05 October 2013

Part 2 On Park Shutdowns

Update: Some folks have suggested contacting the NPS directly with questions and concerns over these park shutdowns. I tried that approach with the last debacle at Gettysburg mentioned in the previous post. I never received a reply- not even a canned response or acknowledgement. That's water over the dam, but I must say I was disappointed and is why I didn't bother this time. 

And additional reports keep pouring in: No photos or even stopping at unattended overlooks are allowed at some parks, including Mount Rushmore. And while those on the left accuse those on the right of using this as a way to criticize the President, those on the left are, hypocritically, using the situation to  express their "disgust" for the Tea Party and others on the right. They're doing the exact same thing they're accusing others of. Also note that the offer by some states to operate some parks has been declined. Why? Also note the House has passed a funding bill for the NPS and parks and it was rejected by the Senate. So who's keeping the parks closed? That one issue, being so contentious, could be laid to rest if the upper House would allow. I think they like the drama.

Also, its been noted that the Skyline Drive has been closed for "safety reasons." Really? Then why is the road portion - all 469 miles - of the Blue Ridge Parkway (which meets the Skyline Drive) still open? Both are controlled by the National Park Service. As a matter of fact, I was on the BRP Friday and portions of it were being paved. And the BRP is just as "winding" a road as the Skyline Drive. Also, the BRP has "dangerous" overlooks which have to be maintained just like the ones shown in the link above for Mount Rushmore. What's really going on here?


Perhaps there are reasonable (and believable) explanations for this. But, again, the NPS is not sacred and is not above legitimate criticism. They are simply stewards. They are answerable to the people who make their positions and places of employment possible. Let's not forget that. Regardless, the NPS is losing the debate and the public sees many (not all) of these closings as petty and vindictive.

End of udpate.

This is a follow up to the previous post about the Federal government shutting down National parks, monuments, battlefields, etc. The current circumstances are, according to some, unprecedented. I mentioned Claude Moore Colonial Farm in the previous post. Here's more details about that living history farm from Fox Business:
Operators of Claude Moore Colonial Farm in Virginia, for example, say they were shocked when the National Park Service ordered their park be shut.  That's because it's been 80% funded by a local non-profit for years, which agreed to take over 100% of the costs of the facility as of October 1. Still, the National Park Service spent taxpayer money to erect barricades around the park and evict everyone from the farm this week.

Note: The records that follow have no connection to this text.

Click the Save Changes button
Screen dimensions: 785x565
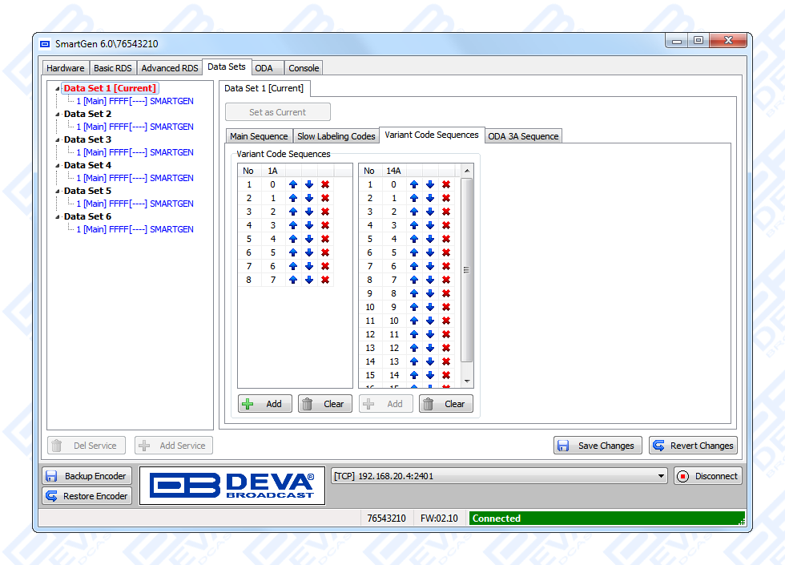point(598,446)
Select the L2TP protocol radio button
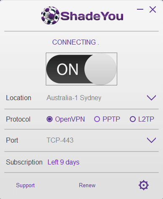Image resolution: width=163 pixels, height=199 pixels. coord(133,119)
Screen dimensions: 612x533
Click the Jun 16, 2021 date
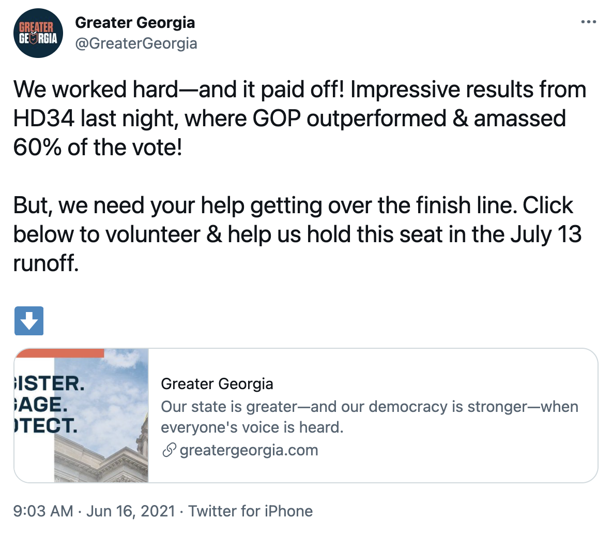tap(131, 511)
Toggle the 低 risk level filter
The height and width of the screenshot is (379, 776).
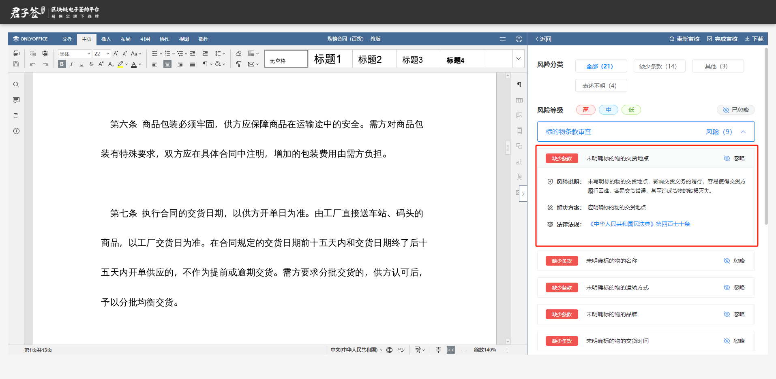631,110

“We do not know why CMCF was barricaded from public access or why NPS police escorted staff and volunteers off the property right before a fundraising event on Monday. The National Park Service does not pay CMCFs employees, for its operations, maintenance, events or programs,” Claude Moore Colonial Farm Operations Manager Heather Bodin wrote in an email to FOX Business. "In our 32-year history of running the farm, through other government shutdowns, we have never had to close our doors before.”
So what makes this shutdown different? 

Again, these criticisms are coming from many different sources. Here's another one from the Las-Vegas Review Journal:
Blocking access to fee-collecting parks is one thing. Blocking access to free information is another. The Interior Department, which oversees the National Park Service, put in the work last week to render its website useless. This act alone reflects a profound disdain for the taxpaying public . . . If a federal worker can man a barricade, he can staff a fee collection booth. Red Rock Canyon and Lake Mead collect fees. At Red Rock Canyon, October is prime hiking and biking season, with perfect weather. Closing the canyon now is the equivalent of a retailer shutting its doors in December. The Bureau of Land Management is turning away business. Is the National Park Service or the BLM prepared to give all those who bought annual access passes a pro-rated refund? Of course not.
Besides, the House of Representatives passed a bill to reopen and fully fund the parks, which is their constitutional prerogative. The Senate has rejected that option. So who's for closing the parks? 

And one more question. These WWII Veterans practiced civil disobedience and broke through the barricades at the Iwo Jima memorial. Should they be arrested?

Image from the Weekly Standard

2 comments:

ropelight said...

The Blue Ridge Parkway is especially beautiful in mid-October after the leaves turn. Morning light finds deep green grass shining under white frost, and clear days quickly reveal whole mountainsides of intoxicating colors dancing with golden sunbeams in warm mountain breezes that carry the wonderful smell of blue spruce.

Split rails occasionally decorated with redbirds and blue jays line both sides of the Parkway and here and there rambunctious gray squirrels play joyfully in the meadows.

Vivid memories make me long to visit that stretch of road my grandfather worked on from the Peaks of Otter down to the Carolina Line. I've got a brother-in-law at Smith Mountain Lake and it's about time to give him a call.

Richard G. Williams, Jr. said...

We drove it from NC all the way home before. It is quite the driving experience and beautiful, despite the way the property was acquired. Makes it bitter sweet.